Last year, it was Comic Book Resources founder and executive producer Jonah Weiland. This year, it's Brian Saner Lamken, the journalist behind the once and future "Comicology" magazine.

"Did I expect this? Not at all. When I got a phone message from Jackie Estrada in August, shortly after returning home from the San Diego Con, I assumed that, y'know, I'd left my sunglasses at the 'Wolff & Byrd' booth or something."

Estrada's husband, Batton Lash, is the creator of "Wolff & Byrd."

"I called her back, she asked if I'd be interested in serving on the Eisner nominations committee for the 2000 Awards, and I tried to sound as cool as possible while essentially saying, 'Are you kidding?'"

This is something of a rags-to-riches story for Lamken, who is perhaps best-known for producing a magazine that led to DC Comics closing him down.

"Comicology" #1: "The Kingdom Come Companion" was a fat black and white magazine thicker than DC Comics' "Kingdom Come" trade paperback and was stuffed with annotations, interviews and page after page of never-before-seen Alex Ross conceptual sketches for the characters.
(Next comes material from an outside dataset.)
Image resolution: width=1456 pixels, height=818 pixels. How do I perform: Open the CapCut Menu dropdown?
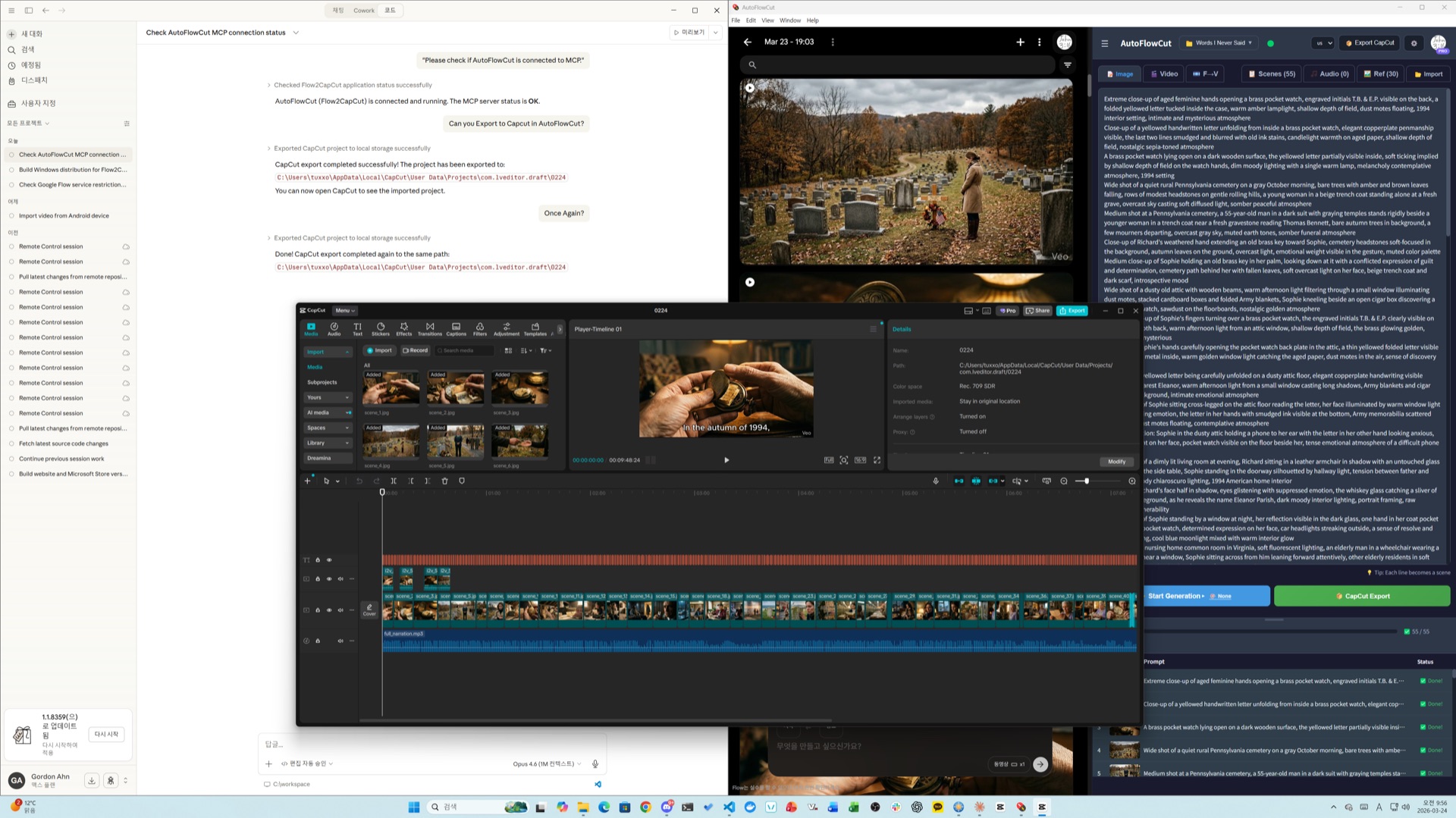pos(345,311)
Don't look for it in stores, however: After the initial run shipped to comic shops, DC Comics lawyers decided the magazine went beyond mere journalism to the point of copyright infringement and slapped Lamken with a cease-and-desist. Unable to afford a the cost of a legal defense against the challenge, Lamken shut the doors on "Comicology." The magazine will be coming back, in a more conventional format, this spring from TwoMorrows Publishing, the publishers of "Alter Ego" and "The Jack Kirby Collector."
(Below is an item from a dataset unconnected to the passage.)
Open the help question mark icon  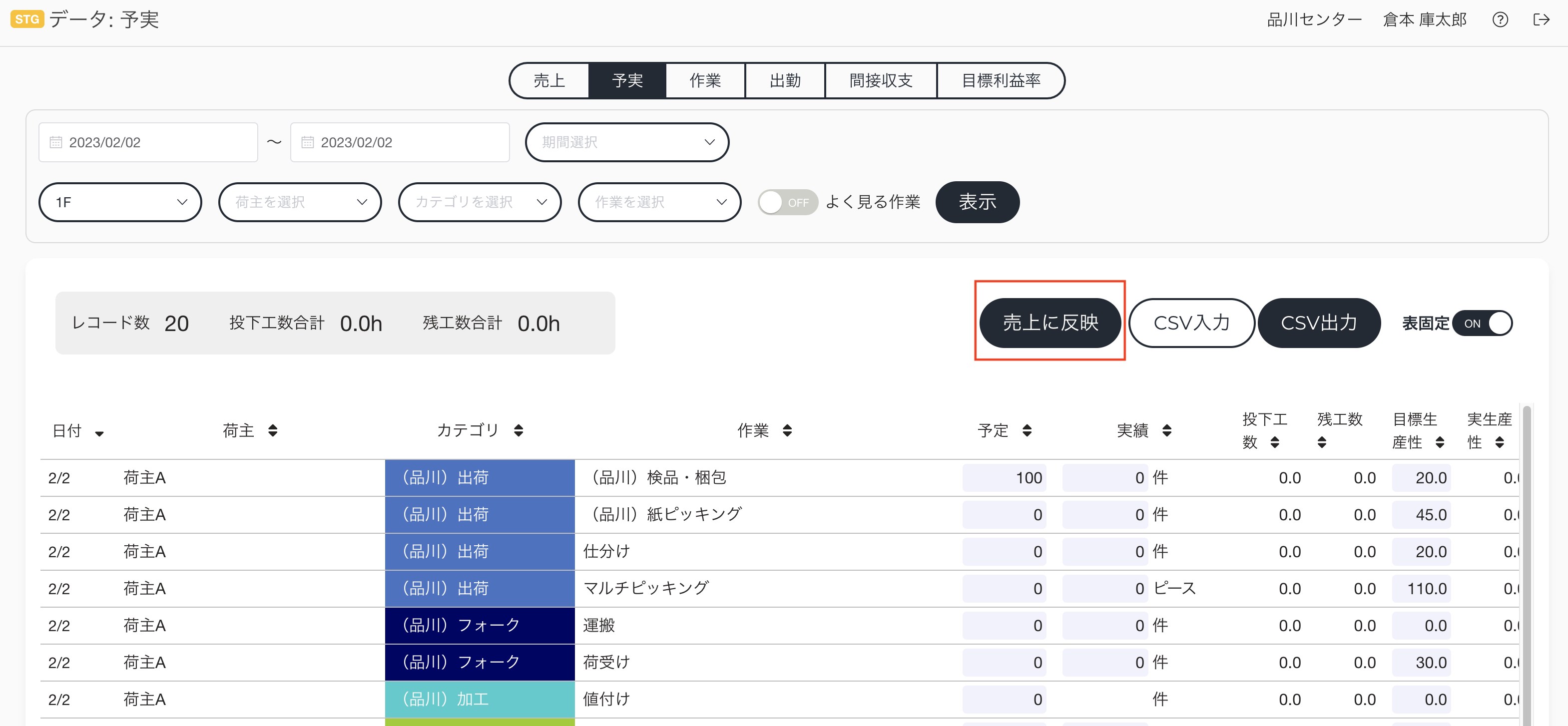[1500, 20]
And while Lamken isn't turning down the chance to help recognize the best comics of 1999, that doesn't mean he's a knee-jerk supporter of the awards.

"I'll be honest: I'm among those who've questioned the Eisner methods of nominating works, i.e., using a panel of judges rather than having an open call as the Harveys/Robinsons do. Other approaches have their own pitfalls, however, and I can certainly see the argument for doing it this way. Jonah Weiland and Tony Isabella both told me how feverish but fun they found the process during their respective tenures, and, let's be honest, there was just no chance in heck that I was going to turn down this opportunity. Thanks to the revival of 'Comicology,' I'm reading more comics than ever anyway, and the chance to participate in the comics industry's most celebrated awards, named for a true living legend and master of the medium, is a rare and special thing."
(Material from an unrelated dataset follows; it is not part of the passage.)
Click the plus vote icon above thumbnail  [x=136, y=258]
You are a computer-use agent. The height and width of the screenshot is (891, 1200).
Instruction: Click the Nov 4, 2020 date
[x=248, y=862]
Other judges announced this week include:

  • Alex Amado, the co-writer and co-creator of "Nobody: Sacrifices" from Oni Press, contributor to "Axcess," "The Comics Buyer's Guide," "Combo," and "Overstreet's Fan." He has also served as the general manager of WonderCon, the administrator of the Harvey Awards, the administrator of the Direct Line Group retailer organization, and publicist for the International Association for Direct Distribution (IADD).
  • Joe Ferrara, owner and operator of Atlantis Fantasyworld in Santa Cruz, California, which received the 1996 Will Eisner "Spirit of Comics" Retailer Award. Ferrara serves as facilitator for the judging for that award and is MC of the award ceremony at Comic Book Expo in San Diego. He is a member of the DC RRP program and serves on the Diamond Retail Advisory Board.
  • Wayne Markley, founder and operator of FM International, Inc., the second largest comic distributor in the United States.
  • Pam Noles, a journalist and writer living in Southern California.

The Eisner awards - named for legendary "Spirit" creator Will Eisner - will be voted on by industry professionals and awarded this summer at Comic-Con International in San Diego.